Metropolitan News-Enterprise

 

Monday, May 13, 2002

 

Page 1

 

Ninth Circuit Orders New Trial in Bay Area Murder, Says Death Row Inmate Got Bad Representation

 

By a MetNews Staff Writer

 

A death row inmate was granted a new trial Friday by the Ninth U.S. Circuit Court of Appeals, which said his trial lawyer gave him ineffective representation by not exploring a mental health defense.

Michael Wayne Jennings might have been convicted of manslaughter or second degree murder if Michael J. Oliver had presented evidence of his background instead of asserting an alibi that was “destroyed” because Oliver was confused over the time of a phone call, Senior Judge Betty B. Fletcher wrote for the panel.

Jennings was sentenced by a Contra Costa Superior Court judge in 1982 for the killing of his neighbor, Violet Newman, after jurors found that the murder was committed during the commission of or attempt to commit three felonies—murder, rape, and robbery.
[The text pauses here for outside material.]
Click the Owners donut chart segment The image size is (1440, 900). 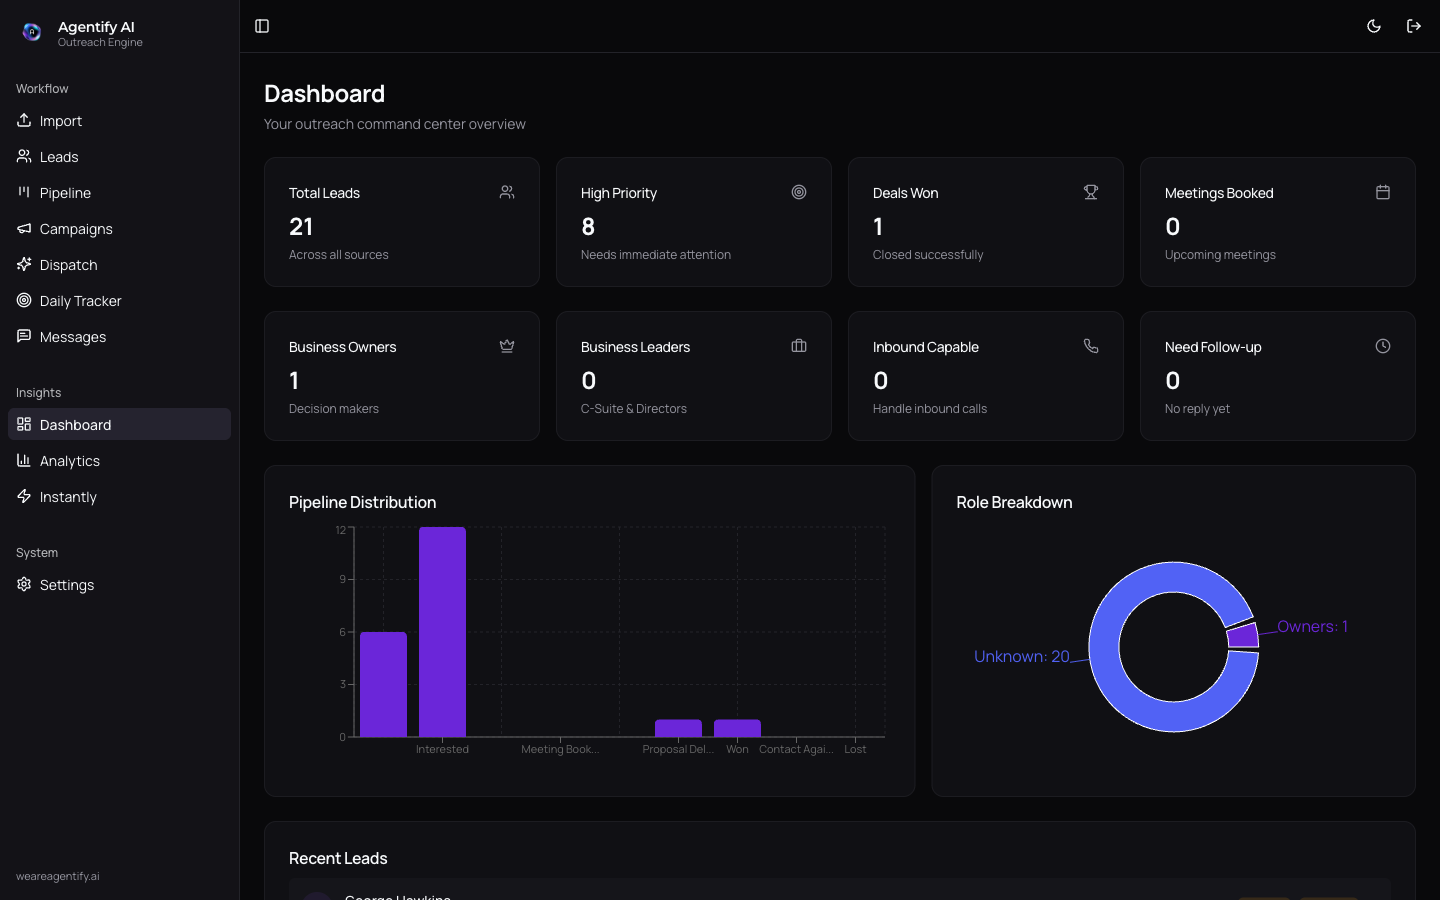[x=1243, y=636]

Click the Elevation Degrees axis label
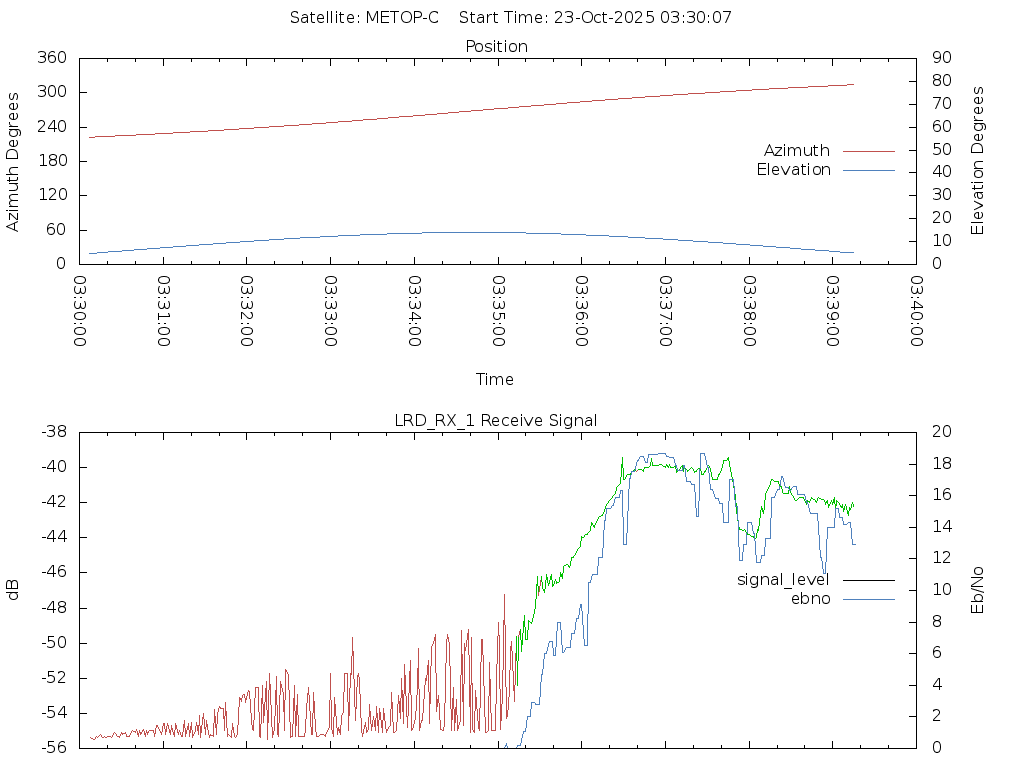pyautogui.click(x=978, y=161)
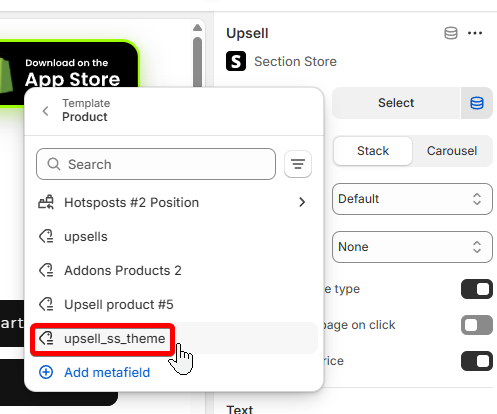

Prosecutors based their case on circumstantial evidence tying Jennings to the crime, including thumb and palm prints.

A search of the defendant’s truck produced rope identical to that found at the crime scene, a piece of the victim’s answering machine, and blood matching that of the victim. Prosecutors also introduced scientific evidence suggesting that he had attempted to have sex with the victim, and showed that a phone call had been made from the victim’s home around the time of the killing to a friend of the defendant whom Newman apparently didn’t know.

It was also established that Jennings lost a knife the night of the murder, and that the knife might have been the murder weapon. Jennings also knew facts about the case that police had made public.

Oliver testified at Jennings’ habeas corpus hearing that he did not explore a mental health or drug abuse defense because Jennings’ prior counsel, Carol Babington, had him examined by a psychiatrist and told Oliver the defendant was “Okay.” Oliver, who is currently under State Bar suspension in connection with unrelated matters,  could not be reached Friday for comment.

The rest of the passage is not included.